No outliers were found in the initial PCA analysis of the HMCR processed data (not shown). As a first modelling step to verify possible treatment specific alterations of the serum metabolite profile OPLS-DA was applied directly on the HMCR processed data. The cross-validated score plot from the calculated OPLS-DA model (Fig. 1) show that there is a general systematic difference in metabolite profile between serum samples taken before and after treatment (p = 0.01). To further investigate the patient specific response to treatment the ITOT normalized data was analyzed using OPLS-DA with treatment as the response variable. Based on the model weights, variables were selected and a new OPLS-DA model was calculated. The cross-validated score plot from the final OPLS-DA model (Fig. 2) indicate that the majority of the patients show a metabolic response to radiotherapy in serum (p = 0.006). Notably, patients 6 and 11 show a more moderate or no response to the treatment compared to the other patients, indicating a possibility to detect and follow individual differences of treatment in serum close to real-time.

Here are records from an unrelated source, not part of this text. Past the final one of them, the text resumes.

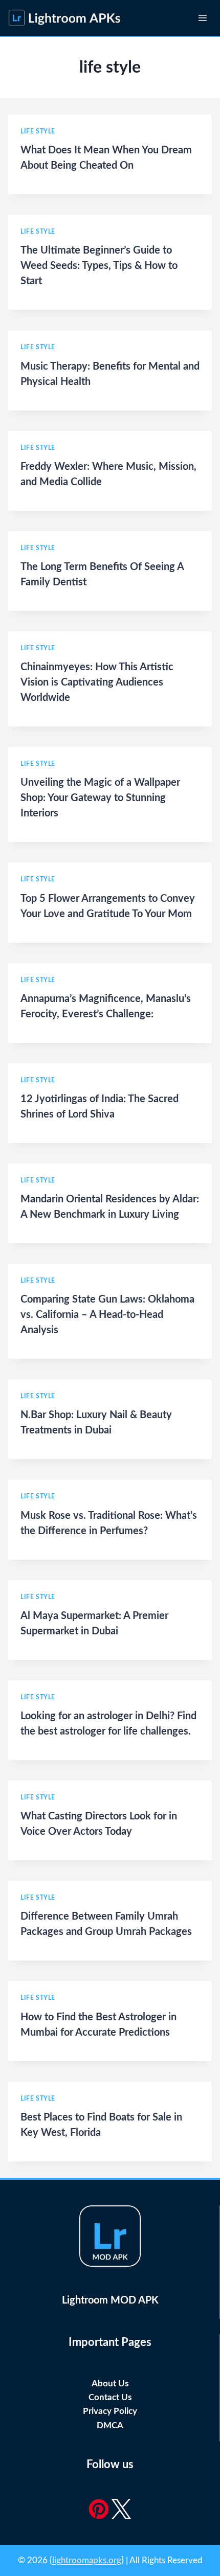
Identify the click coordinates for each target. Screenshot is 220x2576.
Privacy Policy (110, 2411)
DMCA (110, 2425)
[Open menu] (202, 18)
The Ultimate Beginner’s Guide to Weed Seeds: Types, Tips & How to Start (99, 265)
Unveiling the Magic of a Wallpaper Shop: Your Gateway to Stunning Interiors (100, 798)
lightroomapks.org (86, 2560)
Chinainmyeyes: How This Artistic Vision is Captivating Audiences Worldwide (96, 682)
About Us (110, 2383)
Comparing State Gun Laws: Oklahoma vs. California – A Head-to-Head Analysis (107, 1314)
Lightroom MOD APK (110, 2300)
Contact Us (110, 2397)
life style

In serum, 84 metabolites passed the cut off criteria (|w*| > 0.05) (Table 2) and 25 of them also showed a significant univariate p-value (<0.05). Sixteen metabolites showed higher levels during and after treatment as compared to before treatment while 68 metabolites showed lower levels (Table 2). Out of the identified metabolites, creatinine, threonine, glyceric acid, tyrosine, oleic acid and methionine had the strongest correlation to treatment with lower serum levels after treatment.

The metabolomic findings in extracellular fluid from tumor tissue and BAT from our previous report, in the very same patients, have been included in Additional file 1: Table S1 for comparison. When comparing the results we found metabolites that were affected by treatment in both serum and extracellular fluid from both tumor tissue and BAT. Ornithine, tyrosine and urea decreased in both serum and tumor. Glutamine and glutamate decreased in serum but increased in tumor tissue and BAT. Citric acid increased in serum and BAT while creatinine and glyceric acid decreased in serum samples but showed an increase in BAT.

When interpreting the cross-validated score plots from the modeled data, built on all metabolites that passed the cut off criteria, for both the serum and extracellular compartment from the tumor (Fig. 3) we can see that the pattern before and during treatment is the same or similar for all patients irrespective of compartment. This indicates that the systematic response to treatment in the tumor is reflected in serum even if not all the individual metabolite levels coincide.